Pero, ¿de dónde viene la controversia azuzada por los antivacunas? La historia tiene raíces profundas, aunque la principal razón es la irracionalidad y el miedo. En tiempos pasados, cuando la vacunación no estaba tan controlada y los medios sanitarios dejaban mucho que desear, el movimiento antivacunas se cebaba en cuestiones más o menos comprensibles. En un primer momento, sectores de la iglesia condenaban la vacunación por poner límites a un supuesto "castigo de Dios". Edward Jenner, quién desarrolló las primeras bases de las vacunas, la inoculación, fue incluso perseguido por el clero. Esto unido a las técnicas primitivas de entonces (consistentes, por ejemplo, en esnifar costra seca de pústulas de vaca) asentó algunas de las bases que hoy se argumentan. A pesar de estar completamente desfasadas.

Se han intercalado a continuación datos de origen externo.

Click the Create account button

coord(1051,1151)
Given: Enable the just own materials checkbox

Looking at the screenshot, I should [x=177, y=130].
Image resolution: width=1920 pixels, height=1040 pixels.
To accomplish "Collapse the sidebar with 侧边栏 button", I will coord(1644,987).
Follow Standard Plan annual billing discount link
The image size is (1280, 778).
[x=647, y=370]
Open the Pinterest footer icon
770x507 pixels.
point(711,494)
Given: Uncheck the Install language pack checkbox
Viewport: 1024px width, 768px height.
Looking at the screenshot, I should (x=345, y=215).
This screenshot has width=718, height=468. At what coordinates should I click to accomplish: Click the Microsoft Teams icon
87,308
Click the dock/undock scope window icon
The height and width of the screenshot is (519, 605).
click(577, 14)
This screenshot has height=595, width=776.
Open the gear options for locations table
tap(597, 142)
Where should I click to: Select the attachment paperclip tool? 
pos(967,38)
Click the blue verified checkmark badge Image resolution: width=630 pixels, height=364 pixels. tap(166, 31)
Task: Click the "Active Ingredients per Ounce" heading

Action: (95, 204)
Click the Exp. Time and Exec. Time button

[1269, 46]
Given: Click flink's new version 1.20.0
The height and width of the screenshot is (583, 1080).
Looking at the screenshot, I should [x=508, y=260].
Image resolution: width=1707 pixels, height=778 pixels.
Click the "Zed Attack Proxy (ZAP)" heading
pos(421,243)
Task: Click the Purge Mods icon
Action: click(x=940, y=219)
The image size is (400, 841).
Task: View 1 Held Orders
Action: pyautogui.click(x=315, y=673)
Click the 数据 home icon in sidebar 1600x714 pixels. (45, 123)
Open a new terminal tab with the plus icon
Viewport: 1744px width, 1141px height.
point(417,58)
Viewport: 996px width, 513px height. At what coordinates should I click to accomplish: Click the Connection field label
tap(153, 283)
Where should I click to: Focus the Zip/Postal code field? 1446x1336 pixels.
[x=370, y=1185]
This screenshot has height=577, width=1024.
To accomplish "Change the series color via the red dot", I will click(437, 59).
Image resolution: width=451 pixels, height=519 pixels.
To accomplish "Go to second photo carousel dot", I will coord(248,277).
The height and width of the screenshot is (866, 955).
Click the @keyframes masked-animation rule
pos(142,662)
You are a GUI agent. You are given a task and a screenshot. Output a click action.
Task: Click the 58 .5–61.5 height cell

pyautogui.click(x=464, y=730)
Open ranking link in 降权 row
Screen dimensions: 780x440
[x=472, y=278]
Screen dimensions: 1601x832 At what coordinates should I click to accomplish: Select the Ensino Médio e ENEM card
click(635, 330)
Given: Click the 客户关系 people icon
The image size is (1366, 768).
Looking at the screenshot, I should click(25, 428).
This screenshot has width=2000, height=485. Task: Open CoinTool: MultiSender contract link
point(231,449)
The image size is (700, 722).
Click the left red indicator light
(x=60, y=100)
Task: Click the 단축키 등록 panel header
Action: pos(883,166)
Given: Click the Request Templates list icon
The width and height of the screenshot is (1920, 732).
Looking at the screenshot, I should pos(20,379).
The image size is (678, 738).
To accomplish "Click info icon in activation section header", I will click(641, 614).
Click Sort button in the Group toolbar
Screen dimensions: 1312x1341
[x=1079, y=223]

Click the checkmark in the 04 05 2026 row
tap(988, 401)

Actualmente muchos de los colectivos antivacunas se centran en varios puntos sobre su seguridad. Aunque no hay ningún tipo de evidencia científica al respecto, y las que hay son poco consistentes o falsas, los antivacunas sostienen razones tales cómo la excesiva presión en el sistema inmunitario o el hecho de que las vacunas pueden provocar autismo. Este último fue recientemente refutado científicamente por varios estudios pero eso no impide que sea uno de los argumentos centrales para los lobbys antivacunas. Precisamente, A día de hoy existen organizaciones dedicadas "profesionalmente" a luchar en contra de la vacunaciónalgunas de las razones que esgrimen este tipo de grupos suele originarse dentro del debate científico, real, ya que los resultados en la ciencia no son siempre fáciles de comprender o percibir.

Actualmente existen organizaciones profesionales dedicadas a demonizar a las vacunas, así como a luchar en contra de su aplicación. Vacunas que han conseguido erradicar algunas de las enfermedades más letales de nuestra historia y a un coste, en cuanto a efectos secundarios, ínfimo. Mientras tanto, el 51% de los estadounidenses encuestados recientemente siguen desconfiando de las vacunas. Iniciativas como ésta, la de los antivacunas, son claramente un punto que juega en contra de nuestro bienestar y desarrollo. Un peso muerto generado por la irracionalidad y la ignorancia cuyas consecuencias son sencillamente devastadoras.